Desktops, traditional notebooks and monitors are computing staples, yes, and Apple makes those too. But in recent years, the iPod, iPhone, Air and iPad lines have been Apple’s shining stars, carving out new niche segments that leave competitors playing catch-up. Bottom line: Apple has more to gain by creating new product spaces than chasing Amazon into the unproven territory of 7-inch screen real estate.
One Size Never Fits All
Second, Apple has a carefully curated app store stocked with software specifically designed for the 3.5-inch display of the iPhone and iPod touch, and the 9.7-inch display of the iPad. Adding a 7-inch display to the lineup would create problems for app developers. Even though a 7- or 8-inch display could comfortably clock in at 1024 x 768, existing iPad apps may not look good (or be user friendly, or feel quite as natural) on these smaller screen sizes.
“There would be a lot of interface changes,” said indie iOS developer Zac Witte with respect to converting an iPhone or iPad app to a 7-inch screen size. “I don’t think Apple would ever do that. They wouldn’t want to create noise. That’s a very Android thing to do.”
Just ask Android app developers about the difficulties of accomodating all the various screen sizes in the Android line-up, which includes a 3-inch mini phone, 4.5-inch uberphones, and tablets at 5, 7, 8.9 and 10.1 inches. Apple has avoided this “screen fragmentation” problem by offering only two screen sizes for iOS devices. A third size, care of a 7-inch tablet, would require app creators to explore a third track of development to reconfigure U.I. and other visual elements.
“There’s a big difference between building apps for the iPad and for the iPhone. A 7-inch device would have its own set of activities and applications, [and be] more gaming and utility focused,” iOS developer Brian Fino said.
Sure, iPhone apps could be ported to a 7-inch iPad, as has been done in the past with popular apps (like Facebook) that lacked an iPad-only option. But this approach isn’t graceful, and wouldn’t leverage any unique benefits of a miniature iPad form factor.
Steve Said Nuh-Uh
Third, the iPad already has a solid, ostensibly intractable foothold in the tablet space. The iPad basically is the tablet market. People want an iPad, not just any tablet, and competitors are resorting to dire price-slashing measures to carve out a slice of the tablet space.
Oh, and here’s a bonus fourth reason why Apple won’t develop an iPad mini: Steve Jobs emphatically stated that 7-inch tablets are too small for a pleasant touchscreen experience.
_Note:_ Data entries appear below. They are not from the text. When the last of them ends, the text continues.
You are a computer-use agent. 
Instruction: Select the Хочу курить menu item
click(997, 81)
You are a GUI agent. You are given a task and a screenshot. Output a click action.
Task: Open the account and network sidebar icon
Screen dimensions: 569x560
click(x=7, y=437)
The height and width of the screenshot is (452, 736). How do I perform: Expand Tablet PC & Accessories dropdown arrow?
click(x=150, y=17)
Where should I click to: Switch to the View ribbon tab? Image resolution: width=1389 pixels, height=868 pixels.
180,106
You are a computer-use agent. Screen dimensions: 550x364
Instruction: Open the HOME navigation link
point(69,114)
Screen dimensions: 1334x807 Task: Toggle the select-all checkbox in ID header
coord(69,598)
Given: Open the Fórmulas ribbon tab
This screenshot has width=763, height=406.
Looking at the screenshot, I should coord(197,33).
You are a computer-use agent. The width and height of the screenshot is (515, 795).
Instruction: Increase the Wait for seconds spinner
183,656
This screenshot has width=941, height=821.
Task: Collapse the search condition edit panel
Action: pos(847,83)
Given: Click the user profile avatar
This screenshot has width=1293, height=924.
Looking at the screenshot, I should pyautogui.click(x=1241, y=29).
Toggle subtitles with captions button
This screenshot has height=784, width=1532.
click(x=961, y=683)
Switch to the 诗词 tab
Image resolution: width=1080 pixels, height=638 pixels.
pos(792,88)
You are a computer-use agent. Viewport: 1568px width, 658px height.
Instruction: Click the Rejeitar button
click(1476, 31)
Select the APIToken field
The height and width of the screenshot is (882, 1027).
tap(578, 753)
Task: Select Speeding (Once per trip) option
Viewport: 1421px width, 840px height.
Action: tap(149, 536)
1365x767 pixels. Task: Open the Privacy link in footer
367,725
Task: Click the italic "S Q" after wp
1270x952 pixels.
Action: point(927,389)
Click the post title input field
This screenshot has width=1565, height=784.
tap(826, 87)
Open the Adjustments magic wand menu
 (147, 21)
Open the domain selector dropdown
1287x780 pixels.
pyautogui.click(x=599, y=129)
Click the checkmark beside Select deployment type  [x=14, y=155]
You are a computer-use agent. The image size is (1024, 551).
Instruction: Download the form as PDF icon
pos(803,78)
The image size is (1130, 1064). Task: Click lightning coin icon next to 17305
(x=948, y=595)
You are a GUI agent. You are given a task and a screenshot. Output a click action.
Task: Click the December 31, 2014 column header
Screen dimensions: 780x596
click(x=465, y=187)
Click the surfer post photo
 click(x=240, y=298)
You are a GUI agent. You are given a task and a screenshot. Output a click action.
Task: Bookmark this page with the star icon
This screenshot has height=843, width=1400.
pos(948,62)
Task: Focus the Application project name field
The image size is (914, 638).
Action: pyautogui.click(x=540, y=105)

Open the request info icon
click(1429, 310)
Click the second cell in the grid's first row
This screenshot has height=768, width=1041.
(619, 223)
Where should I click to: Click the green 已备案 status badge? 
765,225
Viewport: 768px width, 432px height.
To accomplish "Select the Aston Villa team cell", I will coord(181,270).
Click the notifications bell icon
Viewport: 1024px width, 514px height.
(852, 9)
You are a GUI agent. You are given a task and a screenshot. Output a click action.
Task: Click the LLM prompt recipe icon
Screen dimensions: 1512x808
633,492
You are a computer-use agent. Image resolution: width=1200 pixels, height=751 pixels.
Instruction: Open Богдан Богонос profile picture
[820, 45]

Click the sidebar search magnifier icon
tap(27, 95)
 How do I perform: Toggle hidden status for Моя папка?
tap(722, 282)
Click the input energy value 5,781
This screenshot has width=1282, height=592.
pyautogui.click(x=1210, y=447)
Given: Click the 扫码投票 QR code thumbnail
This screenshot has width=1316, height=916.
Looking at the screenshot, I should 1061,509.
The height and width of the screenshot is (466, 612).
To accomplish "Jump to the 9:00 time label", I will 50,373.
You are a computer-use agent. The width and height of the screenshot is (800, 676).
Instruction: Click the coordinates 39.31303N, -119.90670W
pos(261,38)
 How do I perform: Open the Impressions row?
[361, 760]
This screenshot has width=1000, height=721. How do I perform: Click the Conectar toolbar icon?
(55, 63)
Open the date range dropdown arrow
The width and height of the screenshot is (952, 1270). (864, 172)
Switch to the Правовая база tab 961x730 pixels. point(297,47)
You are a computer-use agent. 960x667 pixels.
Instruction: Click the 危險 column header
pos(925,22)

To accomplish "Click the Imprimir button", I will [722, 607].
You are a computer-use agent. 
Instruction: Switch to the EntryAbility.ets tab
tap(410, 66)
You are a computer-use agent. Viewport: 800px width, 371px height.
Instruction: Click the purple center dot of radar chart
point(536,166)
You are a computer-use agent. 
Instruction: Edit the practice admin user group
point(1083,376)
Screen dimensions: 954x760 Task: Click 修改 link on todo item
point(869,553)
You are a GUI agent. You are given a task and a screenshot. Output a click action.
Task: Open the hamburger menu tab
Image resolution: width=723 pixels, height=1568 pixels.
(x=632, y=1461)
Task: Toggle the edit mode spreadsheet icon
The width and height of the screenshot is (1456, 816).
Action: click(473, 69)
I think that if Apple does reach out to the budget market, it would use a similar approach to its iPhone strategy. It would dramatically reduce the price of the original iPad (maybe down to $200), slightly reduce the price of the iPad 2, and then offer a full-priced iPad 3. That’s just fanciful what-ifing, though. Sales of both the iPad and iPad 2 are still going strong at full price. Apple would only reduce their prices if it looked like user adoption would skyrocket thanks to bargain prices.